## WORK ORDER
Can the lines below, from the one that holds "Block skypehost.exe using its flame icon" to the very end, be echoed exactly, with both ends included and no pictures?

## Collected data
BEGIN
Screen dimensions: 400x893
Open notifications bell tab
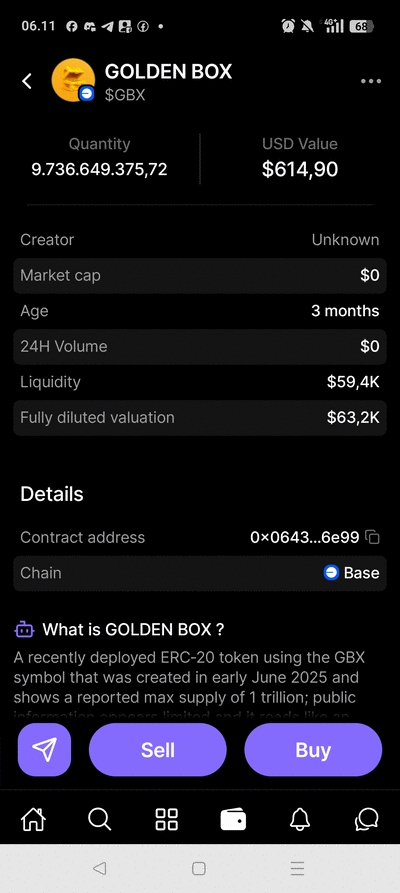(x=300, y=820)
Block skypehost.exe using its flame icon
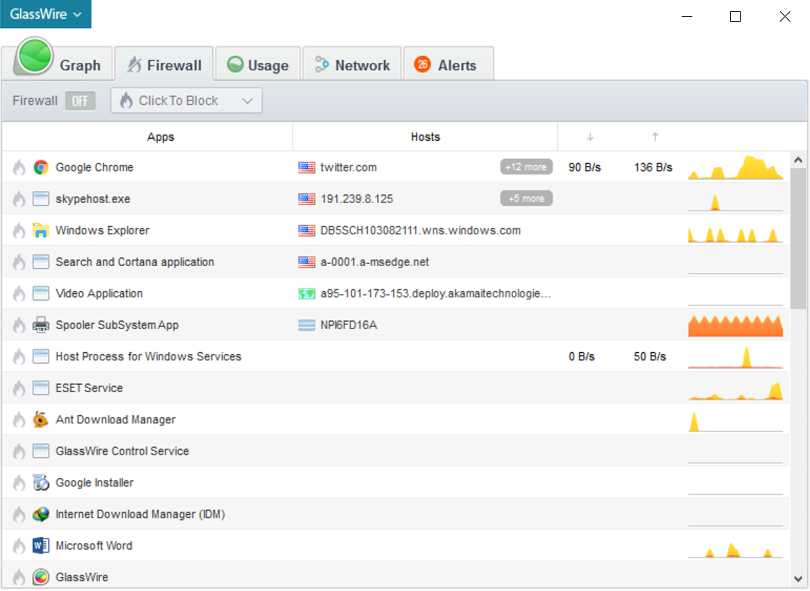 tap(18, 199)
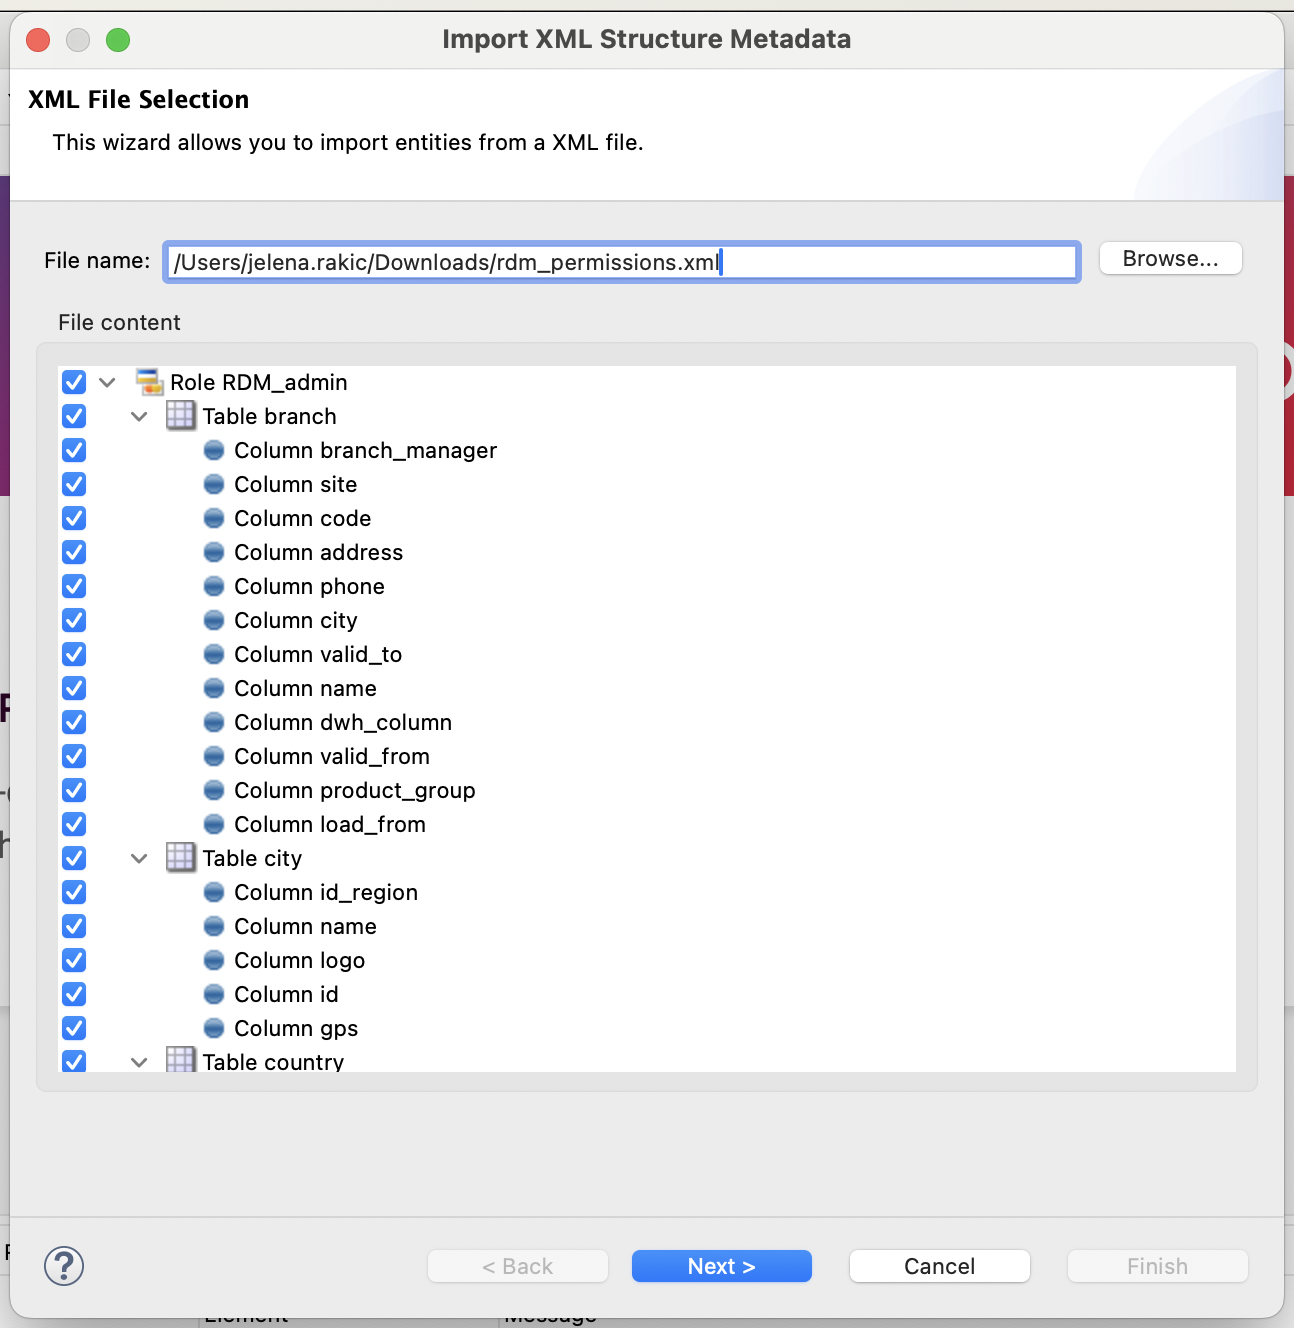Uncheck the Role RDM_admin checkbox
This screenshot has height=1328, width=1294.
[x=73, y=382]
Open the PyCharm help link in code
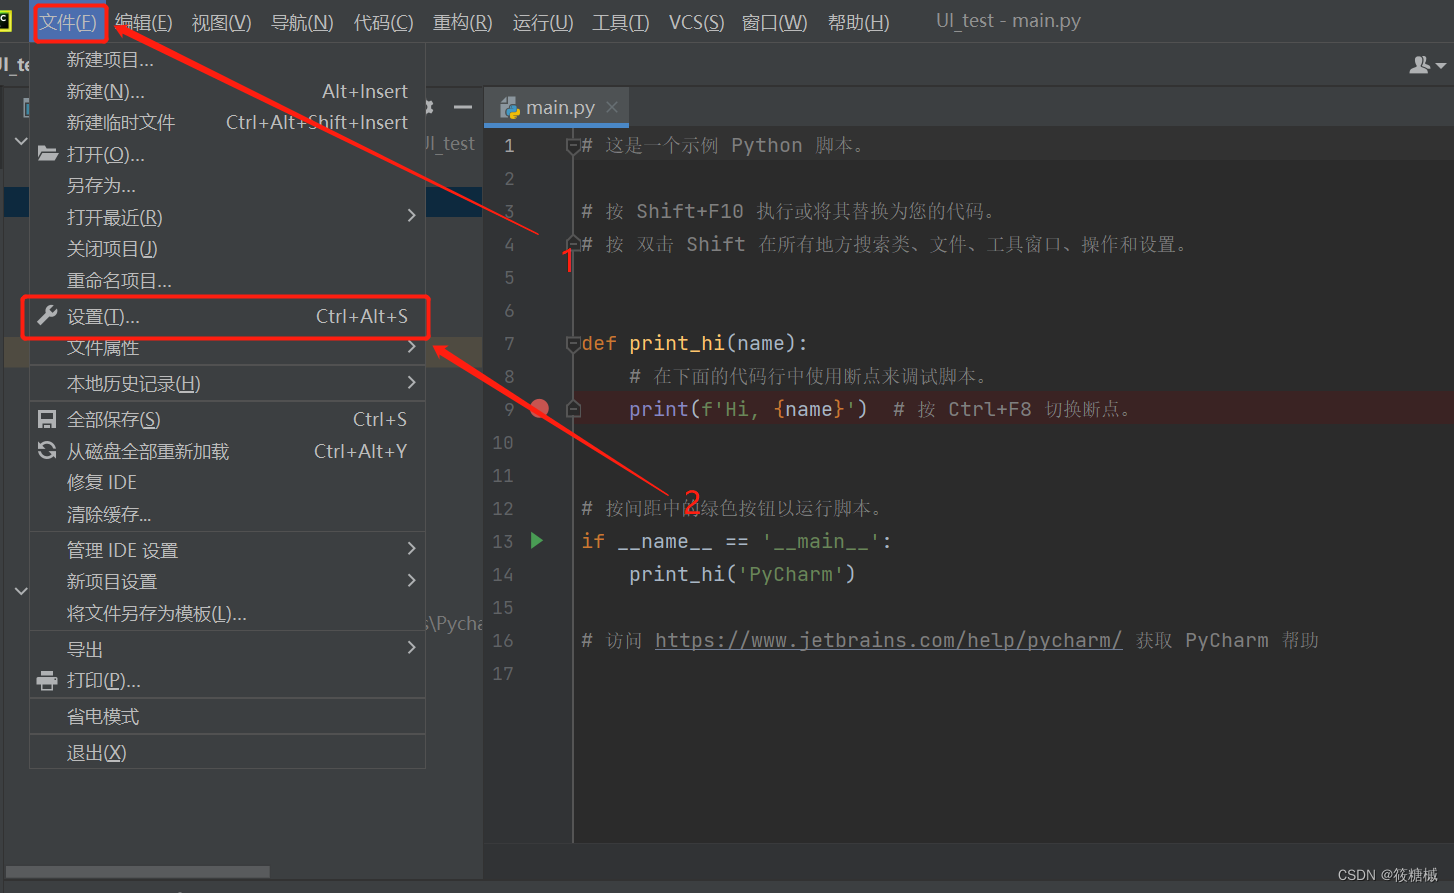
END
## SOLVED EXERCISE
Block skypehost.exe using its flame icon
 tap(18, 199)
Uncheck the Role RDM_admin checkbox
This screenshot has height=1328, width=1294.
[x=73, y=382]
Open the PyCharm help link in code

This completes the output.